▶ [Passage]:
The court denied the remainder of defendant’s motion. It
determined that defendant was not in custody or compelling circumstances prior to Ferrer providing the Miranda
warnings and that Ferrer’s search of defendant’s car was
justified by the search-incident-to-arrest exception to the
warrant requirement. The court suppressed defendant’s
698 State v. Crawford
refusal to perform the FSTs, but it did not suppress any
other evidence. As noted above, defendant challenges all
three rulings on appeal, but we reach only the compelling
circumstances ruling.
III. ANALYSIS
A. Article I, section 12, Compelling Circumstances
Article I, section 12, of the Oregon Constitution
provides that “[n]o person shall * * * be compelled in any
criminal prosecution to testify against himself.” Miranda
warnings protect a defendant’s Article I, section 12, right
against compelled self-incrimination. State v. Rodriguez,
337 Or App 728, 734, 564 P3d 471 (2025). That right is “similar to, but broader than,” a defendant’s Fifth Amendment
right against self-incrimination, as established in Miranda
v. Arizona, 384 US 436, 86 S Ct 1602, 16 L Ed 2d 694 (1966).
State v. Reed, 371 Or 478, 483-84, 538 P3d 195 (2023).
Article I, section 12, requires a law enforcement officer to
provide a person with Miranda warnings or Miranda-like
warnings when a defendant is in full custody or compelling circumstances. State v. Roble-Baker, 340 Or 631, 638,
136 P3d 22 (2006); State v. Schwerbel, 233 Or App 391,
395, 226 P3d 100, rev den, 349 Or 172 (2010) (explaining
that “full custody” means when a suspect “has been formally arrested or placed under restraint by police acting in
their official capacity” (internal quotation marks omitted)). That is, to protect a person’s privilege against compelled
self-incrimination, Article I, section 12, requires Miranda
warnings or Miranda-like warnings when law enforcement
interrogates a person who is not in custody when the circumstances become compelling.
When a defendant moves to suppress their own
statement, the state must prove by a preponderance of the
evidence that the statement was voluntary, including that
any “unwarned statements were made before the circumstances became compelling.” Roble-Baker, 340 Or at 639.
“The question whether the circumstances were compelling * * * turns on how a reasonable person in the suspect’s
position would have understood [their] situation.” State v.

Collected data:
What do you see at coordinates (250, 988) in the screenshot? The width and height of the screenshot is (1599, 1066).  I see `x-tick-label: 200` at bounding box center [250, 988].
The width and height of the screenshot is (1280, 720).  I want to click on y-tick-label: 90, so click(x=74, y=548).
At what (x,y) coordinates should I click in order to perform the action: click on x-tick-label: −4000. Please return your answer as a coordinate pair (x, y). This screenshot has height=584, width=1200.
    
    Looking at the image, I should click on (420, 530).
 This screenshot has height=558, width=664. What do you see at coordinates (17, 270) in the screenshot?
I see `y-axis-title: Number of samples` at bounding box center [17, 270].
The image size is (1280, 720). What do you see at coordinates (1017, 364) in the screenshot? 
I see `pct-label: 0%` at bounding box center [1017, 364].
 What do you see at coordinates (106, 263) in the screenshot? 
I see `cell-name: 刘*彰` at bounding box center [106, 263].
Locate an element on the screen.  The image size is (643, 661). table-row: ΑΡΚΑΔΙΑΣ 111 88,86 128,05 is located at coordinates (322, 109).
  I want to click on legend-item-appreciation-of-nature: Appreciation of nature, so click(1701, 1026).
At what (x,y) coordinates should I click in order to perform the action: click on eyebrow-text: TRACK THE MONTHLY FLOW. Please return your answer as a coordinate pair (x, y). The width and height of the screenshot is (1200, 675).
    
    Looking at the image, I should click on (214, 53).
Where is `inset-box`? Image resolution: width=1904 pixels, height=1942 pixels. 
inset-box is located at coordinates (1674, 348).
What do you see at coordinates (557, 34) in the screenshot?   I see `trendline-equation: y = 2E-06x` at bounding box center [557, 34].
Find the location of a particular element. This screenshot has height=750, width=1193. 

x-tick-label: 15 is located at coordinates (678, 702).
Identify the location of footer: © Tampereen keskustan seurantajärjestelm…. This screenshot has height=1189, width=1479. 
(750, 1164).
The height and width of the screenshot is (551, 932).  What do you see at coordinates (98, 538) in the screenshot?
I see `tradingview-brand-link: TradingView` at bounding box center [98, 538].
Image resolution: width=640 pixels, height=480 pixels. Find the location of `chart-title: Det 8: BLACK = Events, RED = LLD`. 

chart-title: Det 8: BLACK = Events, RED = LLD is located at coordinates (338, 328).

▶ [Instructions for the task]:
Answer these questions using the passage on State v. Crawford:
1. What exception did the court find justified Ferrer's search of defendant's car?
2. What evidence did the court suppress?
3. When a defendant moves to suppress their own statement, by what standard must the state prove the statement was voluntary?

▶ [The answer]:
1. The search-incident-to-arrest exception to the warrant requirement.
2. Defendant's refusal to perform the FSTs.
3. By a preponderance of the evidence.